The number infected by the novel coronavirus more than doubled Friday after the Brazoria County Health Department confirmed six residents with positive cases of COVID-19, but they all remain north of Highway 6.
Anyone who doesn’t believe the virus won’t eventually stretch south is “fooling themselves,” County Judge Matt Sebesta said.
Officials believe the northern concentration is due to larger populations seeing the virus first, but it will eventually trickle down, he said.
“We always suspected more cases,” Sebesta said. “We were fortunate on Thursday to not announce any more, but this is hardly a shock. This is going to touch every community at some point.”
Regardless of the major uptick in positive cases, Clute resident Patricia Armstrong was not concerned about the spike.
“I’m not really worried,” she said. “Toilet paper and hand sanitizer ain’t gonna stop God from taking me if he wants.”
The six additions Friday were two 40- to 50-year-old Pearland men, a 45- to 55-year old Pearland man, a 65- to 75-year-old Pearland woman, a 50- to 60-year-old Alvin man and a 40- to 50-year-old Rosharon man.
The Rosharon case’s cause is unknown while the other five cases are travel-related, according to a county news release.
The last five cases arrived in a flurry, Sebesta said.
All 10 people confirmed to have COVID-19 in Brazoria County are recovering at home in isolation.
The only previously hospitalized patient, a 55- to 65-year-old Manvel man, was released from the hospital Thursday, Sebesta said.

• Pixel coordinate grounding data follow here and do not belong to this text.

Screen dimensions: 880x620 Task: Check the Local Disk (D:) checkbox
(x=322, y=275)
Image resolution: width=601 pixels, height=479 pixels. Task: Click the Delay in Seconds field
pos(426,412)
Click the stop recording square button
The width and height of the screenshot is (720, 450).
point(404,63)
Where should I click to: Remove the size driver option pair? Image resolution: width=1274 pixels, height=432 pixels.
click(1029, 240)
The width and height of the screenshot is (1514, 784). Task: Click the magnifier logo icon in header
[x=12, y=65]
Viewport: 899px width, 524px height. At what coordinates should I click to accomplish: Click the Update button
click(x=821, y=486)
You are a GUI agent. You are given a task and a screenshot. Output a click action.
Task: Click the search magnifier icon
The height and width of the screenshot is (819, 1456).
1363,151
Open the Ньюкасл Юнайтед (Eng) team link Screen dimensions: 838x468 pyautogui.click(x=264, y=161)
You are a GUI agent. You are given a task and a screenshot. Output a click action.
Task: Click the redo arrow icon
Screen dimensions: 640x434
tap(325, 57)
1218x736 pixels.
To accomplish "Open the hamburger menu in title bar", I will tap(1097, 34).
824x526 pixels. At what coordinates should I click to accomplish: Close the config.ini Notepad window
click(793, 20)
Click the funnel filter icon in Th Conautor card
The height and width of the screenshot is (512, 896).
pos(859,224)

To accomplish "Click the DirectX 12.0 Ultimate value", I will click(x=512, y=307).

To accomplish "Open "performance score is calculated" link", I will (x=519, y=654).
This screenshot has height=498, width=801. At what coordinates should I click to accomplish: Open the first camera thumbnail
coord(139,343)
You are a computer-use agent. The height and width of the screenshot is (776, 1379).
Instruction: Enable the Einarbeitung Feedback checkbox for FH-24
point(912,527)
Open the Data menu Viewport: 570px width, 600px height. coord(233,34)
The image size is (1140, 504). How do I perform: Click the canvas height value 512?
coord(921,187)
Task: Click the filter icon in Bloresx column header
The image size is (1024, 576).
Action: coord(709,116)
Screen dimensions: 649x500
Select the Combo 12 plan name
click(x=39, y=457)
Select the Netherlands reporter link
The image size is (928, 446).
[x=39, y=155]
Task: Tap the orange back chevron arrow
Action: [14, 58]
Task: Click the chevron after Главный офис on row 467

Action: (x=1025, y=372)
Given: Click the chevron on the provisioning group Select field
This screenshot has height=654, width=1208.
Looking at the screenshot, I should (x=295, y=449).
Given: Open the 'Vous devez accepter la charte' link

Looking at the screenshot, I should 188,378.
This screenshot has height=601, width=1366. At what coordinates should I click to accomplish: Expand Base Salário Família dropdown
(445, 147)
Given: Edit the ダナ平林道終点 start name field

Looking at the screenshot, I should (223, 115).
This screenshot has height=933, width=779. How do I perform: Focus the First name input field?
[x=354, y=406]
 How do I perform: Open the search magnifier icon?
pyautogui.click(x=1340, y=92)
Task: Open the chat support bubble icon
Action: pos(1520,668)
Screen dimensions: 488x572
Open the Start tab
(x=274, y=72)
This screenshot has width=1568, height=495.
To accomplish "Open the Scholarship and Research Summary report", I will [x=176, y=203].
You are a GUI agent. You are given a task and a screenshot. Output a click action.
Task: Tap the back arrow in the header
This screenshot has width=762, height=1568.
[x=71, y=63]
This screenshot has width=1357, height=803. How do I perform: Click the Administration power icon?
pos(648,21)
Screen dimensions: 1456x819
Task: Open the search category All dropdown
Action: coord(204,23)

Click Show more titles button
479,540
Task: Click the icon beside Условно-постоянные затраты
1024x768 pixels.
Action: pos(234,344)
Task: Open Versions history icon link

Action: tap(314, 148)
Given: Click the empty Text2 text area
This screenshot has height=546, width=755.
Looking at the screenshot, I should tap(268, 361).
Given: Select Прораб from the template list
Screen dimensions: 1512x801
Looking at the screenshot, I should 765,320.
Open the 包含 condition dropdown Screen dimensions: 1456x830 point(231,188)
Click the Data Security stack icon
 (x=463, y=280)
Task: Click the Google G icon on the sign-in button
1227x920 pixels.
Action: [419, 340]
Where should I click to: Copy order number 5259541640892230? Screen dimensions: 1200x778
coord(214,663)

Brazoria County officials are only notified when a novel coronavirus test comes back positive, so they are not able to give an accurate picture for the county of how many people are being tested, how many tests are pending and how many have come back as negative, Sebesta said.
“If I give you a number, it’s not a good number,” Sebesta said.
Hospitals are administering tests and doctors are sending patients to private testing labs, Sebesta said. Brazoria County does not have a county hospital district where everyone gets tested, which makes it difficult to know the exact figures.
Sebesta believes all but maybe one, definitely the majority, of the people with confirmed cases were tested outside of the county.
“The testing is all over, from private places to hospitals to wherever,” Sebesta said. “You can’t draw any conclusions. It’s going to touch every community that we have in Brazoria County. It’s inevitable.”
It will eventually stretch south, he said.
“Anybody who thinks differently is fooling themselves,” Sebesta said.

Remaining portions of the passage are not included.